Stored data entries
<<<<

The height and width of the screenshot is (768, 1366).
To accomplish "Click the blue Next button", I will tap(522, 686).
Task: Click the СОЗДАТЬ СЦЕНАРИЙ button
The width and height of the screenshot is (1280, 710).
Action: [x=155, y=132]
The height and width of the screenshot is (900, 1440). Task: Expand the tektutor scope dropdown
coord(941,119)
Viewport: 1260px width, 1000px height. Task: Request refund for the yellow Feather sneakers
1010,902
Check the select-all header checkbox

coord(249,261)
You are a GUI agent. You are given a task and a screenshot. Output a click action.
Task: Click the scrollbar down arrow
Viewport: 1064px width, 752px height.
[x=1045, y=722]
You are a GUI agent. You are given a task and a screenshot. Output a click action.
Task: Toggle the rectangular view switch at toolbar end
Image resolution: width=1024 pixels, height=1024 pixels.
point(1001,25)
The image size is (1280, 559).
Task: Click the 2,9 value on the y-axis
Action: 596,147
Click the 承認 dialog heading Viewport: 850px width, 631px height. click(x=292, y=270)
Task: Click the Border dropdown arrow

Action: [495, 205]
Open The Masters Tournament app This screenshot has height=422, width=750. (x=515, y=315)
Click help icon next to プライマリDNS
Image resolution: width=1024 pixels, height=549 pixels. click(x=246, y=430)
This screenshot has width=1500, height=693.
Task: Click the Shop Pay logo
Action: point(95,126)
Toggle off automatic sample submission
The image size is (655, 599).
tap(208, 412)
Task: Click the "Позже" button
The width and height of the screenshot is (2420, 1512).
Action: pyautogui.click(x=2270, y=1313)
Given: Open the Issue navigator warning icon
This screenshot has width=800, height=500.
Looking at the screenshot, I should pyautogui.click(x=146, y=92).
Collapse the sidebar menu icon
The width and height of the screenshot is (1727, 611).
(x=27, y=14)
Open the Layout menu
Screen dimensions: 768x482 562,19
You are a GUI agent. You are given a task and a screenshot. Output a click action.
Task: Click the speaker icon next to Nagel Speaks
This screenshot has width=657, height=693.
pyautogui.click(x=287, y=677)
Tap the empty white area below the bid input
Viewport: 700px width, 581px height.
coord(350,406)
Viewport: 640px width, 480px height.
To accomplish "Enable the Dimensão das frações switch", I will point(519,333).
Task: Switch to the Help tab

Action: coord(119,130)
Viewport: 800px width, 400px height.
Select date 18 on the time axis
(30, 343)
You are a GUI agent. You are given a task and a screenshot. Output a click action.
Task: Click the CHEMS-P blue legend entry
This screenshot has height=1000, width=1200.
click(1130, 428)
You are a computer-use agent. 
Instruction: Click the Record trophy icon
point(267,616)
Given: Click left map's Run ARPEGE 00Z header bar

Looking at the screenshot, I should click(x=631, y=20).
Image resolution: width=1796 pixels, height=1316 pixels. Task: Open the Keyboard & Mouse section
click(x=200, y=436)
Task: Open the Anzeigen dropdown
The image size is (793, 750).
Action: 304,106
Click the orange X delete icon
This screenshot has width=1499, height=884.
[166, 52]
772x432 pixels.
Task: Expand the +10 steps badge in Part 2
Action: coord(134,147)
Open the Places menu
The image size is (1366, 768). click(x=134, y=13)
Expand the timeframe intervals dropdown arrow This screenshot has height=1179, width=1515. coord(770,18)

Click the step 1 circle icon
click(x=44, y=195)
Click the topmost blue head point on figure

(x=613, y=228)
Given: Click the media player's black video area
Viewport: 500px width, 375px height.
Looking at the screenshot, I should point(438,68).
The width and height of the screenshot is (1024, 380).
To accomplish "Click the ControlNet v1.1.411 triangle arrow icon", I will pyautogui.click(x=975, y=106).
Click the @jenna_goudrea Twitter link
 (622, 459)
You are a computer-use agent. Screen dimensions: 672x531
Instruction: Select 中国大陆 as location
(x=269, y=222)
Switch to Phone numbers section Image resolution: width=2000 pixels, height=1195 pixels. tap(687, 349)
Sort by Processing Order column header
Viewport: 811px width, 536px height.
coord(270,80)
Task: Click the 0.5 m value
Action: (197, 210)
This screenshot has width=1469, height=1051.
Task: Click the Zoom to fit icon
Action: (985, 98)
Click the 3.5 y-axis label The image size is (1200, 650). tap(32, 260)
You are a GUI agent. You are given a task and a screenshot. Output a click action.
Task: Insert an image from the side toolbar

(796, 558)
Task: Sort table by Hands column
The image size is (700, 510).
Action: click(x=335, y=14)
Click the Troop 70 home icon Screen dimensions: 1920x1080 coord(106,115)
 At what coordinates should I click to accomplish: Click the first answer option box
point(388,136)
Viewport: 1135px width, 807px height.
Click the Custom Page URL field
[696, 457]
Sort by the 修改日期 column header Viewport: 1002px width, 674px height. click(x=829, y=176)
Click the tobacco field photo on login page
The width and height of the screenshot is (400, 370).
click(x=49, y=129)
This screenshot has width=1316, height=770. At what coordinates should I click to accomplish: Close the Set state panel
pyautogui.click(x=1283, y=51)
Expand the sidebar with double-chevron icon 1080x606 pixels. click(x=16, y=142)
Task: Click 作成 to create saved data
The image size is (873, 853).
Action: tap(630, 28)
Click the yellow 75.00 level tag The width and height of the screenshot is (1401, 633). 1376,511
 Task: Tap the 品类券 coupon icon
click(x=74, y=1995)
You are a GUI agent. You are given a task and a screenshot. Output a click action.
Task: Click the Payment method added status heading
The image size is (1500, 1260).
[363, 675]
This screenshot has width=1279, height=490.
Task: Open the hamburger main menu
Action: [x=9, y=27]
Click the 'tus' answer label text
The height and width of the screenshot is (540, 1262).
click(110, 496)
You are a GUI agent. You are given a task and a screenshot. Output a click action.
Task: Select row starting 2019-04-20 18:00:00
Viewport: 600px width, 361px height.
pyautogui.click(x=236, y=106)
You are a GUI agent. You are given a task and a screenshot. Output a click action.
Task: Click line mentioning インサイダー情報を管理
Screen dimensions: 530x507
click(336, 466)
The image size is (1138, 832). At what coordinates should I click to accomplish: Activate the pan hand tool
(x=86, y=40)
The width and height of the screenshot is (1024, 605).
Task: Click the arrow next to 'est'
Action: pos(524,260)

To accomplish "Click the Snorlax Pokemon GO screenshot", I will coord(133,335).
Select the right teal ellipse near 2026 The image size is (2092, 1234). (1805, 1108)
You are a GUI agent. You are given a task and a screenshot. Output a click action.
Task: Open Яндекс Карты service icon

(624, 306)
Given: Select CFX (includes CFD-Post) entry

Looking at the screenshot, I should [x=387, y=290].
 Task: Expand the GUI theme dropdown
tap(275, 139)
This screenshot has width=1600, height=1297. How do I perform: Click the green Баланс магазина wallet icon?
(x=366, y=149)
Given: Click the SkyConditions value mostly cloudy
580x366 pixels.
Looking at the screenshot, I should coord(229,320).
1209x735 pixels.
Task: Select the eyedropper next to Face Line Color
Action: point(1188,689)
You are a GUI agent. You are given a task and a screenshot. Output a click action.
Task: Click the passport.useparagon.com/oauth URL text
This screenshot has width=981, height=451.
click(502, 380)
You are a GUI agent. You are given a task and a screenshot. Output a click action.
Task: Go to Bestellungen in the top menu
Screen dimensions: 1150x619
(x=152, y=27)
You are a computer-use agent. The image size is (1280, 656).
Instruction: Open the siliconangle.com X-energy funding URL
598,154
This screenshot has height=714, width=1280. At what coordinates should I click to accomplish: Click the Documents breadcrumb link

>>>>

TASK INSTRUCTIONS —
Top to bottom, transcribe every line above exactly.

OUTPUT FOR THIS EXERCISE —
The height and width of the screenshot is (768, 1366).
To accomplish "Click the blue Next button", I will tap(522, 686).
Task: Click the СОЗДАТЬ СЦЕНАРИЙ button
The width and height of the screenshot is (1280, 710).
Action: [x=155, y=132]
The height and width of the screenshot is (900, 1440). Task: Expand the tektutor scope dropdown
coord(941,119)
Viewport: 1260px width, 1000px height. Task: Request refund for the yellow Feather sneakers
1010,902
Check the select-all header checkbox

coord(249,261)
You are a GUI agent. You are given a task and a screenshot. Output a click action.
Task: Click the scrollbar down arrow
Viewport: 1064px width, 752px height.
[x=1045, y=722]
You are a GUI agent. You are given a task and a screenshot. Output a click action.
Task: Toggle the rectangular view switch at toolbar end
Image resolution: width=1024 pixels, height=1024 pixels.
point(1001,25)
The image size is (1280, 559).
Task: Click the 2,9 value on the y-axis
Action: 596,147
Click the 承認 dialog heading Viewport: 850px width, 631px height. click(x=292, y=270)
Task: Click the Border dropdown arrow

Action: [495, 205]
Open The Masters Tournament app This screenshot has height=422, width=750. (x=515, y=315)
Click help icon next to プライマリDNS
Image resolution: width=1024 pixels, height=549 pixels. click(x=246, y=430)
This screenshot has width=1500, height=693.
Task: Click the Shop Pay logo
Action: point(95,126)
Toggle off automatic sample submission
The image size is (655, 599).
tap(208, 412)
Task: Click the "Позже" button
The width and height of the screenshot is (2420, 1512).
Action: pyautogui.click(x=2270, y=1313)
Given: Open the Issue navigator warning icon
This screenshot has width=800, height=500.
Looking at the screenshot, I should pyautogui.click(x=146, y=92).
Collapse the sidebar menu icon
The width and height of the screenshot is (1727, 611).
(x=27, y=14)
Open the Layout menu
Screen dimensions: 768x482 562,19
You are a GUI agent. You are given a task and a screenshot. Output a click action.
Task: Click the speaker icon next to Nagel Speaks
This screenshot has width=657, height=693.
pyautogui.click(x=287, y=677)
Tap the empty white area below the bid input
Viewport: 700px width, 581px height.
coord(350,406)
Viewport: 640px width, 480px height.
To accomplish "Enable the Dimensão das frações switch", I will point(519,333).
Task: Switch to the Help tab

Action: coord(119,130)
Viewport: 800px width, 400px height.
Select date 18 on the time axis
(30, 343)
You are a GUI agent. You are given a task and a screenshot. Output a click action.
Task: Click the CHEMS-P blue legend entry
This screenshot has height=1000, width=1200.
click(1130, 428)
You are a computer-use agent. 
Instruction: Click the Record trophy icon
point(267,616)
Given: Click left map's Run ARPEGE 00Z header bar

Looking at the screenshot, I should click(x=631, y=20).
Image resolution: width=1796 pixels, height=1316 pixels. Task: Open the Keyboard & Mouse section
click(x=200, y=436)
Task: Open the Anzeigen dropdown
The image size is (793, 750).
Action: 304,106
Click the orange X delete icon
This screenshot has width=1499, height=884.
[166, 52]
772x432 pixels.
Task: Expand the +10 steps badge in Part 2
Action: coord(134,147)
Open the Places menu
The image size is (1366, 768). click(x=134, y=13)
Expand the timeframe intervals dropdown arrow This screenshot has height=1179, width=1515. coord(770,18)

Click the step 1 circle icon
click(x=44, y=195)
Click the topmost blue head point on figure

(x=613, y=228)
Given: Click the media player's black video area
Viewport: 500px width, 375px height.
Looking at the screenshot, I should point(438,68).
The width and height of the screenshot is (1024, 380).
To accomplish "Click the ControlNet v1.1.411 triangle arrow icon", I will pyautogui.click(x=975, y=106).
Click the @jenna_goudrea Twitter link
 (622, 459)
You are a computer-use agent. Screen dimensions: 672x531
Instruction: Select 中国大陆 as location
(x=269, y=222)
Switch to Phone numbers section Image resolution: width=2000 pixels, height=1195 pixels. tap(687, 349)
Sort by Processing Order column header
Viewport: 811px width, 536px height.
coord(270,80)
Task: Click the 0.5 m value
Action: (197, 210)
This screenshot has width=1469, height=1051.
Task: Click the Zoom to fit icon
Action: (985, 98)
Click the 3.5 y-axis label The image size is (1200, 650). tap(32, 260)
You are a GUI agent. You are given a task and a screenshot. Output a click action.
Task: Insert an image from the side toolbar

(796, 558)
Task: Sort table by Hands column
The image size is (700, 510).
Action: click(x=335, y=14)
Click the Troop 70 home icon Screen dimensions: 1920x1080 coord(106,115)
 At what coordinates should I click to accomplish: Click the first answer option box
point(388,136)
Viewport: 1135px width, 807px height.
Click the Custom Page URL field
[696, 457]
Sort by the 修改日期 column header Viewport: 1002px width, 674px height. click(x=829, y=176)
Click the tobacco field photo on login page
The width and height of the screenshot is (400, 370).
click(x=49, y=129)
This screenshot has width=1316, height=770. At what coordinates should I click to accomplish: Close the Set state panel
pyautogui.click(x=1283, y=51)
Expand the sidebar with double-chevron icon 1080x606 pixels. click(x=16, y=142)
Task: Click 作成 to create saved data
The image size is (873, 853).
Action: tap(630, 28)
Click the yellow 75.00 level tag The width and height of the screenshot is (1401, 633). 1376,511
 Task: Tap the 品类券 coupon icon
click(x=74, y=1995)
You are a GUI agent. You are given a task and a screenshot. Output a click action.
Task: Click the Payment method added status heading
The image size is (1500, 1260).
[363, 675]
This screenshot has width=1279, height=490.
Task: Open the hamburger main menu
Action: [x=9, y=27]
Click the 'tus' answer label text
The height and width of the screenshot is (540, 1262).
click(110, 496)
You are a GUI agent. You are given a task and a screenshot. Output a click action.
Task: Select row starting 2019-04-20 18:00:00
Viewport: 600px width, 361px height.
pyautogui.click(x=236, y=106)
You are a GUI agent. You are given a task and a screenshot. Output a click action.
Task: Click line mentioning インサイダー情報を管理
Screen dimensions: 530x507
click(336, 466)
The image size is (1138, 832). At what coordinates should I click to accomplish: Activate the pan hand tool
(x=86, y=40)
The width and height of the screenshot is (1024, 605).
Task: Click the arrow next to 'est'
Action: pos(524,260)

To accomplish "Click the Snorlax Pokemon GO screenshot", I will coord(133,335).
Select the right teal ellipse near 2026 The image size is (2092, 1234). (1805, 1108)
You are a GUI agent. You are given a task and a screenshot. Output a click action.
Task: Open Яндекс Карты service icon

(624, 306)
Given: Select CFX (includes CFD-Post) entry

Looking at the screenshot, I should [x=387, y=290].
 Task: Expand the GUI theme dropdown
tap(275, 139)
This screenshot has width=1600, height=1297. How do I perform: Click the green Баланс магазина wallet icon?
(x=366, y=149)
Given: Click the SkyConditions value mostly cloudy
580x366 pixels.
Looking at the screenshot, I should coord(229,320).
1209x735 pixels.
Task: Select the eyedropper next to Face Line Color
Action: point(1188,689)
You are a GUI agent. You are given a task and a screenshot. Output a click action.
Task: Click the passport.useparagon.com/oauth URL text
This screenshot has width=981, height=451.
click(502, 380)
You are a GUI agent. You are given a task and a screenshot. Output a click action.
Task: Go to Bestellungen in the top menu
Screen dimensions: 1150x619
(x=152, y=27)
You are a computer-use agent. The image size is (1280, 656).
Instruction: Open the siliconangle.com X-energy funding URL
598,154
This screenshot has height=714, width=1280. At what coordinates should I click to accomplish: Click the Documents breadcrumb link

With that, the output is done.